Ride entered Stanford University as a junior, where she earned a bachelor’s degree in both physics and English. Ride stayed on at Stanford to study physics, where she earned he PhD in 1978.

Earlier, Ride was one of thousands of people who applied to join NASA, thanks to an ad run by the space agency in the Stanford student newspaper. She was selected to join the program in 1978, the same year she earned her PhD. She was one of six women selected for the astronaut program.

At NASA, Ride served as a ground-based communicator. She also helped to develop the “Canadarm”, a robotic arm used to maneuver payloads on the Space Shuttle. Her first spaceflight took place in 1983, when she flew on Challenger for STS-7 (the seventh shuttle mission).
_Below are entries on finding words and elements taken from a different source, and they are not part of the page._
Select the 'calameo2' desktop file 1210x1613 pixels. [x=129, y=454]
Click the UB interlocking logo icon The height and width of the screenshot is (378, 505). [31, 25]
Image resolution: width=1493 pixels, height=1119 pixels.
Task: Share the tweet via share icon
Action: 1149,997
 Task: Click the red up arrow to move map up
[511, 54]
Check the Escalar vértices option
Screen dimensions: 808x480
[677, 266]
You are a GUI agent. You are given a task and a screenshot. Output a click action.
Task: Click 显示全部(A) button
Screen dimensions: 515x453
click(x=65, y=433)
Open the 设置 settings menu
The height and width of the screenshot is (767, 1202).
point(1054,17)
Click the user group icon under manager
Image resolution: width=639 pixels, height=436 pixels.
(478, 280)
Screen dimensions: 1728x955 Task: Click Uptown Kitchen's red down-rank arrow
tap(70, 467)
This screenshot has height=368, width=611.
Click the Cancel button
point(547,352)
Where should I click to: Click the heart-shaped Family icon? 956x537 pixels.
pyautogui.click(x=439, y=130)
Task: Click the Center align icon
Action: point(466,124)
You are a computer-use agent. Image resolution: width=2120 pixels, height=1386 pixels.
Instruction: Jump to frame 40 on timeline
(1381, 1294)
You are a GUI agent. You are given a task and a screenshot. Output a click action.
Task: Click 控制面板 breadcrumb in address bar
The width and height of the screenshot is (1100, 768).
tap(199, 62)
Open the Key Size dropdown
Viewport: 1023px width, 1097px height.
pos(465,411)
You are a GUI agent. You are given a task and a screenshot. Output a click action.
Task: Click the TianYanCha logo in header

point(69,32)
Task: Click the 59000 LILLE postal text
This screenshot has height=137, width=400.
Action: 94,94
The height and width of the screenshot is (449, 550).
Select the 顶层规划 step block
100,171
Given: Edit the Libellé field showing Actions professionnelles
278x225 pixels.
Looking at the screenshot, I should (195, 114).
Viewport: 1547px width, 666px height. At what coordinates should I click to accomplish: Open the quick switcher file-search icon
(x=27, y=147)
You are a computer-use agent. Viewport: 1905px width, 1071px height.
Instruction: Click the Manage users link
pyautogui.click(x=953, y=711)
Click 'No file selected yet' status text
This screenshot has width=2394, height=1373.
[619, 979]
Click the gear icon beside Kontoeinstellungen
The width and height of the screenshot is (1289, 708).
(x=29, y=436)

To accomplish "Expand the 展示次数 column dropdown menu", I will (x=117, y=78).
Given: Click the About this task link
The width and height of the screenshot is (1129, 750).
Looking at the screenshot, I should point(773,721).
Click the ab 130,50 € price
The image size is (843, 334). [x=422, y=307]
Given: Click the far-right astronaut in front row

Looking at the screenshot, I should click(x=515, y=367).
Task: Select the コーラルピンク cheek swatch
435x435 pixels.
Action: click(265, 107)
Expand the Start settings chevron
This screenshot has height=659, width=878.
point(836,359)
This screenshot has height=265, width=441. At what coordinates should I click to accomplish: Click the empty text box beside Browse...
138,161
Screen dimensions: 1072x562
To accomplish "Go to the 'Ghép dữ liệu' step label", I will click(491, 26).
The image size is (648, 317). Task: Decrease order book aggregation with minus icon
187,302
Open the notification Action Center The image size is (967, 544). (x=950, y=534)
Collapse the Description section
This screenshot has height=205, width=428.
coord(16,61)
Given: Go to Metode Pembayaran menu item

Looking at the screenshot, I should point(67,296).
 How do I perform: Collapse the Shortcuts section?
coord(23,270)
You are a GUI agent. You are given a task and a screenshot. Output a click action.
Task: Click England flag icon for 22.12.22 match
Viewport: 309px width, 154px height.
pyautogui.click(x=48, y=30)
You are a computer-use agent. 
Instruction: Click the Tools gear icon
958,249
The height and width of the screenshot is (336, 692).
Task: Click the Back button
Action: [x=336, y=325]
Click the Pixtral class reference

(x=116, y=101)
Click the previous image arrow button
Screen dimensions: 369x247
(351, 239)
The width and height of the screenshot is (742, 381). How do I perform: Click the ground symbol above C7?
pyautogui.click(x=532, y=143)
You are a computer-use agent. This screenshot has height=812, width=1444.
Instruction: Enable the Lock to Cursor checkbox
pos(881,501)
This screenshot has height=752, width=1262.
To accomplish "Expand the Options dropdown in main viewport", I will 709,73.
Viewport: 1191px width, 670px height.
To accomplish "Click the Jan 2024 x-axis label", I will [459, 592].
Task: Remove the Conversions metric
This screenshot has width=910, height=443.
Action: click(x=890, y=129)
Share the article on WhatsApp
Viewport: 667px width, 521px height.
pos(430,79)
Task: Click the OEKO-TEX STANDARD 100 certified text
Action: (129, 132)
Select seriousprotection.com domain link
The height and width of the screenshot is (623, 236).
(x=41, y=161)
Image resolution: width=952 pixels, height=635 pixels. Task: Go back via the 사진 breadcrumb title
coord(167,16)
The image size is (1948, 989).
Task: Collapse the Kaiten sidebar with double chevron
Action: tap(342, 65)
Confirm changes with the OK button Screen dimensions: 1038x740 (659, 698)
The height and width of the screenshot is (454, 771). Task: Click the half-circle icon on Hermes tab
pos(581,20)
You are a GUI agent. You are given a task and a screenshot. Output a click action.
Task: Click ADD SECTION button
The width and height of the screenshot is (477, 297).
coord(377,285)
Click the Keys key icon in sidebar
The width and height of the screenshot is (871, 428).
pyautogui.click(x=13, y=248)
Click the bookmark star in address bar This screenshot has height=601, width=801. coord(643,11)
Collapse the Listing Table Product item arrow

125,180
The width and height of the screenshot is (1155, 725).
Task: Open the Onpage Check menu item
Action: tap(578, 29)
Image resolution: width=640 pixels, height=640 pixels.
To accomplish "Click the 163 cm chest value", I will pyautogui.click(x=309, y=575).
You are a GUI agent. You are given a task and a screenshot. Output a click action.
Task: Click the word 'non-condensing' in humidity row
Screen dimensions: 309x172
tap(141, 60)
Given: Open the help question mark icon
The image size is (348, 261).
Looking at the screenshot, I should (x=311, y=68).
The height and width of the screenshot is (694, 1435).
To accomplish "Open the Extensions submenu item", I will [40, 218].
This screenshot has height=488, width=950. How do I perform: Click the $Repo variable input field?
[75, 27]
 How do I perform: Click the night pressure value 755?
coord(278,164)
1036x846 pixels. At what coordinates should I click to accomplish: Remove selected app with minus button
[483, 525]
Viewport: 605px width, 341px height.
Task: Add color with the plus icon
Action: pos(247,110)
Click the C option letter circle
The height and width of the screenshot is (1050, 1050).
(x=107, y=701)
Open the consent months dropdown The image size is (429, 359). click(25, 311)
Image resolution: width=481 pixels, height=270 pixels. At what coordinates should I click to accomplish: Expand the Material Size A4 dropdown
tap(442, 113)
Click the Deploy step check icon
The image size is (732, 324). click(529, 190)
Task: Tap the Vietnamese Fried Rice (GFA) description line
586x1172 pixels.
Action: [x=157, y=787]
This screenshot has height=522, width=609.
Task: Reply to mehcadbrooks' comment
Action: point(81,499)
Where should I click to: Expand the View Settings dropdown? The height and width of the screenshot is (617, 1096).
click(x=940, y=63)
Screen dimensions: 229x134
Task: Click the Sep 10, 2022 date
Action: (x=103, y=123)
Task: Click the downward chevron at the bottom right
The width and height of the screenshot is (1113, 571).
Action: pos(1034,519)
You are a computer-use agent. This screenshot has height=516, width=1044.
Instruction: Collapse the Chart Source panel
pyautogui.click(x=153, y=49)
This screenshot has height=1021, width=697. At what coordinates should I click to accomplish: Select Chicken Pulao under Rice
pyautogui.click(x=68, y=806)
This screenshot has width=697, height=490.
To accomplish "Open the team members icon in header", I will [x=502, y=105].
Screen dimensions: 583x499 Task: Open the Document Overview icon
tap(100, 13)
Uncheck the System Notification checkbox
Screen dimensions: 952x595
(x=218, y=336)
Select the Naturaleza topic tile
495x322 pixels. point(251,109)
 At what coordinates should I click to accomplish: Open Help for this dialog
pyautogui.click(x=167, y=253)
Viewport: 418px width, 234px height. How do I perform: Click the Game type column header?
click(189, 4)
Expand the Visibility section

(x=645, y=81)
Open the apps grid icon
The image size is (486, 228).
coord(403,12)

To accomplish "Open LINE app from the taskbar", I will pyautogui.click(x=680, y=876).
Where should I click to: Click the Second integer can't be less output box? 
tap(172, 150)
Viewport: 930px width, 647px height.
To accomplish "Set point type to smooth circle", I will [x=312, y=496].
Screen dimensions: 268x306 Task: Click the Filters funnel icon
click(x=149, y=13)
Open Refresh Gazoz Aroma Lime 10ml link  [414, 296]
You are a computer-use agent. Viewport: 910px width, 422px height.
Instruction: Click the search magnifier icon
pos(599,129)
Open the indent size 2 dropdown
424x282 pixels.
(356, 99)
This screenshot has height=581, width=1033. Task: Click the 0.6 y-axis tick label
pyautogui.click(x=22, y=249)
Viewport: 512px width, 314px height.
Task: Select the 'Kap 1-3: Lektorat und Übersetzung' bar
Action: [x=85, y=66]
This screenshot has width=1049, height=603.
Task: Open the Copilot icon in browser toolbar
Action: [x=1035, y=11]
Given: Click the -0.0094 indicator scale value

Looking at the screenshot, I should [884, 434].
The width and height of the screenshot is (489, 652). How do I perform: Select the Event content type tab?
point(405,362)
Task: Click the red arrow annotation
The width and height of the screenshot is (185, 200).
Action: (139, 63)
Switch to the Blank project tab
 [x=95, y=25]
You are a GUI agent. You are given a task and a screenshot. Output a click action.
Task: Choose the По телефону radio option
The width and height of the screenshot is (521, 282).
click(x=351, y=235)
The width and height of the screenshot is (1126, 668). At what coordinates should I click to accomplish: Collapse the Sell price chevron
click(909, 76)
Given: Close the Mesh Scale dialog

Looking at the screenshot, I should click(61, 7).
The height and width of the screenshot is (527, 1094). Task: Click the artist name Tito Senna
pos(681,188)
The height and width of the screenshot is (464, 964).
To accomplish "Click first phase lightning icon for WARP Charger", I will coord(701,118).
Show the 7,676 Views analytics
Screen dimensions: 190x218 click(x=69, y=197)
After her second and final spaceflight in 1984, Ride had accumulated more than 343 hours in space.

She was due to undertake a third flight, but was grounded along will all other astronauts when the space shuttle Challenger disaster took place in 1986. After her death in 2012, General Donald Kutyna revealed that Ride had given him information about the shuttle’s O-rings, a type of gasket that was ultimately to blame for the disaster. Ride also served on the Columbia Accident Investigation Board, which determined the cause of the 2003 space shuttle Columbia disaster.

Ride left NASA in 1987 to pursue an academic and public service career. She initially started work at her alma mater, Stanford, but soon moved to the University of California, San Diego, to teach physics.

When Ride died in 2012, her obituary mentioned her partner of 27 years, Tam O’Shaughnessy. Ride was exceedingly close-lipped when it came to her personal life (including cancer treatments). Though it’s unknown how Ride chose to identify, this reveal makes her the first known LGBTQ astronaut.